Nationalism Is the One Bias Markets Will Never Forgive
I’ve never met a nationalist who could honestly call himself rational.
Think about it like this: you love your kids. You love your spouse. That bias is baked in — beautiful, necessary, human. But you can still run a spreadsheet on your family’s without pretending your toddler is a genius.
You detach.
You analyse.
Markets don’t let you do that.
Your culture, your nation, your “people” those aren’t separate from your economic lens.
They are the lens.
The food you grew up eating that quietly accelerates your health risks.
The work ethic your grandparents drilled into you that works in one era and backfires in the next.
You can’t step outside it any more than you can step outside your own shadow.
Multiculturalism’s fatal flaw is pretending this doesn’t matter.
It tells us all cultures are equal, that no hierarchy of ideas exists.
Some cultural bundles of habits, time-preferences, risk tolerances, and truth-seeking norms compound faster than others.
They get you to objective reality quicker. Others don’t. Markets don’t grade on a curve; they grade on results.
And here’s the uncomfortable truth most nationalists dodge: if you can’t fully disown your culture — even for the two seconds it takes to price an asset — then that attachment is already your largest single bias.
Full stop.
Now, the Pareto escape hatch.
Western cultural software (property rights, rule of law, deferred gratification, open inquiry) currently owns roughly 80 % of the global economic and market pie. So a Western-leaning bias, even if it’s not pure objectivity, still gets you 80 % of the way there without much effort.
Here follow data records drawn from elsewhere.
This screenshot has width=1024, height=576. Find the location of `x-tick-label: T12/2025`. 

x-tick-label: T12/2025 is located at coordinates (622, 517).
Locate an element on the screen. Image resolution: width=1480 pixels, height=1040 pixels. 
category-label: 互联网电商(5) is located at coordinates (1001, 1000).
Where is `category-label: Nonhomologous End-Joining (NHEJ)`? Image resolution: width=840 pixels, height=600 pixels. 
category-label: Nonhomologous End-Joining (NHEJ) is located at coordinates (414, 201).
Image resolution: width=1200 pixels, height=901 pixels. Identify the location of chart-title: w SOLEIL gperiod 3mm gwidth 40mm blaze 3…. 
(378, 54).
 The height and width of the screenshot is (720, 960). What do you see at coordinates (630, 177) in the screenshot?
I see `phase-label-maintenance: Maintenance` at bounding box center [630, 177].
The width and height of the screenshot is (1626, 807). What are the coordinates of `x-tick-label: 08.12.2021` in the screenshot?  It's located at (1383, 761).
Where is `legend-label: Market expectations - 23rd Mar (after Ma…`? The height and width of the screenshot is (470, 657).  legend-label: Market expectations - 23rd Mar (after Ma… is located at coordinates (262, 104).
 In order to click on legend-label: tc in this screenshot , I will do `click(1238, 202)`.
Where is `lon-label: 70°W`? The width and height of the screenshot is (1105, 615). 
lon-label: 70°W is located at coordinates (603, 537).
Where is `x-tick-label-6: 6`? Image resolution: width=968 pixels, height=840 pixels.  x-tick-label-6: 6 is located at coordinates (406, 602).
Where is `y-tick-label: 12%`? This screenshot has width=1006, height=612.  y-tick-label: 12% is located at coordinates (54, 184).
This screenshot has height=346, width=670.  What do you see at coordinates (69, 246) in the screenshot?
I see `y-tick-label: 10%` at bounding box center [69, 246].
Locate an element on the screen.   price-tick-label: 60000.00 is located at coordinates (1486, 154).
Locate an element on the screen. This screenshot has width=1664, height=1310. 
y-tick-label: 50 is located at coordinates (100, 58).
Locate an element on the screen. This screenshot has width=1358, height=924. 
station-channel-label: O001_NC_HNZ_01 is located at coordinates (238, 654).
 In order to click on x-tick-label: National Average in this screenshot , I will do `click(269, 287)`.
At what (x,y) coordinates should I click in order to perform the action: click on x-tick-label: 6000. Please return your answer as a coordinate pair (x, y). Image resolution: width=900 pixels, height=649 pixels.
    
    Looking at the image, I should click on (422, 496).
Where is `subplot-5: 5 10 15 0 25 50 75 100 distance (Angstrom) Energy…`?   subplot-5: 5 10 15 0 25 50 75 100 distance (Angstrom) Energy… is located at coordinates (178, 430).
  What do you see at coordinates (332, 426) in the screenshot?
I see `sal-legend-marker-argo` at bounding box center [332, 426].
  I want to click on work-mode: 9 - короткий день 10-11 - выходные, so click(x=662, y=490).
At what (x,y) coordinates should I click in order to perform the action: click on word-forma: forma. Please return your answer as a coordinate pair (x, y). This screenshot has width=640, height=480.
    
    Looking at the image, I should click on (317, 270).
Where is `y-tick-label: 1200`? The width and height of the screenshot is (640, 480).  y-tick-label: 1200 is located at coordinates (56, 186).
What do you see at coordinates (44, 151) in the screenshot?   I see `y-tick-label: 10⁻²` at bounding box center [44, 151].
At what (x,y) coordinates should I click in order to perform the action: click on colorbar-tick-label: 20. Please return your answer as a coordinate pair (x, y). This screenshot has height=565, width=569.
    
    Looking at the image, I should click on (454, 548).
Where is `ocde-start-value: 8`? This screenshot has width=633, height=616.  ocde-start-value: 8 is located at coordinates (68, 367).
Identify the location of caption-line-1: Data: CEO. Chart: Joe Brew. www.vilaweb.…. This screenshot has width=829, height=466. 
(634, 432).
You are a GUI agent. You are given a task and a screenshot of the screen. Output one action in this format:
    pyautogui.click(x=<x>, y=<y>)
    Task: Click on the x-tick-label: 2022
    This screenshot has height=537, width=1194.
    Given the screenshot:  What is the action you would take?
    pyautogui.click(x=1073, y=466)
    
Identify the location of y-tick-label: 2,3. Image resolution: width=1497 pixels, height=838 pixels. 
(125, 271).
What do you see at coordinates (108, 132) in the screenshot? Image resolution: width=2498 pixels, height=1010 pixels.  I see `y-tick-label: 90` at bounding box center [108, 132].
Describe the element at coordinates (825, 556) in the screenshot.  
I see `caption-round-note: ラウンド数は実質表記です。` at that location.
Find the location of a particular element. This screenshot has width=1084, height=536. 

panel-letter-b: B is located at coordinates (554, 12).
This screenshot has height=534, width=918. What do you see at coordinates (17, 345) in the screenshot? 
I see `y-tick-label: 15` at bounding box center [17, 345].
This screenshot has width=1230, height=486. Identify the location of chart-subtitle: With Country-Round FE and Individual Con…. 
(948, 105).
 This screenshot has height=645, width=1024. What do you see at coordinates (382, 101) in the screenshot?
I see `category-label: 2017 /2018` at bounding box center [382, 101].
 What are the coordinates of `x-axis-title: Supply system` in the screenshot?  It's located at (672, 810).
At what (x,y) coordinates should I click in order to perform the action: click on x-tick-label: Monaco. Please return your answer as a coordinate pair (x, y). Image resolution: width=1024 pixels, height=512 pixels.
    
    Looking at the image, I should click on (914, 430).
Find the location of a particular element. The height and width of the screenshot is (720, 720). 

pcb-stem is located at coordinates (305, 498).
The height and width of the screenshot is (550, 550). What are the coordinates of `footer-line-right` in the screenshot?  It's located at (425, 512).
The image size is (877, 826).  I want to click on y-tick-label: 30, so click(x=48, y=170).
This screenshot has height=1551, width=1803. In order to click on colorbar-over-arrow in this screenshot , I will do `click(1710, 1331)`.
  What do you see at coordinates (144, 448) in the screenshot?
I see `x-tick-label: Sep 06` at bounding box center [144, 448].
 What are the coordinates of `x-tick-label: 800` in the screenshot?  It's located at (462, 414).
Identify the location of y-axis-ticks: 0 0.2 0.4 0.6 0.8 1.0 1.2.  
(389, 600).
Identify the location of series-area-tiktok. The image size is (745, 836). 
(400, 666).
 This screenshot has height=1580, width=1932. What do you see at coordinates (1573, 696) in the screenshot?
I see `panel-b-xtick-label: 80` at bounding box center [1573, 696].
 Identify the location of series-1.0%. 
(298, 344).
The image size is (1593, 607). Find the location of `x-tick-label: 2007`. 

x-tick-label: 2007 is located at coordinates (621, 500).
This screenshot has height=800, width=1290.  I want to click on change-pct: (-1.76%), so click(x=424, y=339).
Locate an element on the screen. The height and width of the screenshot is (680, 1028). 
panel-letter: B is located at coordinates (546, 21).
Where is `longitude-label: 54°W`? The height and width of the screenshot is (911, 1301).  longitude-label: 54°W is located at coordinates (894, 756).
That’s why a mildly patriotic Western investor can still outperform for decades — the tailwind is structural.
Flip to the Eastern side and the picture changes.
Adaptation, harmony, long term patience, state-guided capital allocation those traits shine in certain cycles.
But history shows Eastern equity markets (Japan 1989, China post-2010 stimulus cycles, every tiger economy that overheated) go through violent mean-reversion swings.
The onus is on anyone pushing “Eastern exceptionalism in stocks” to prove the cycle has finally been broken. So far, price has not cooperated.
Bottom line: nationalism isn’t patriotism.
It’s the quiet conviction that “my people’s way” is the default setting for reality.
That conviction feels warm. It feels loyal. It feels like boots on the ground.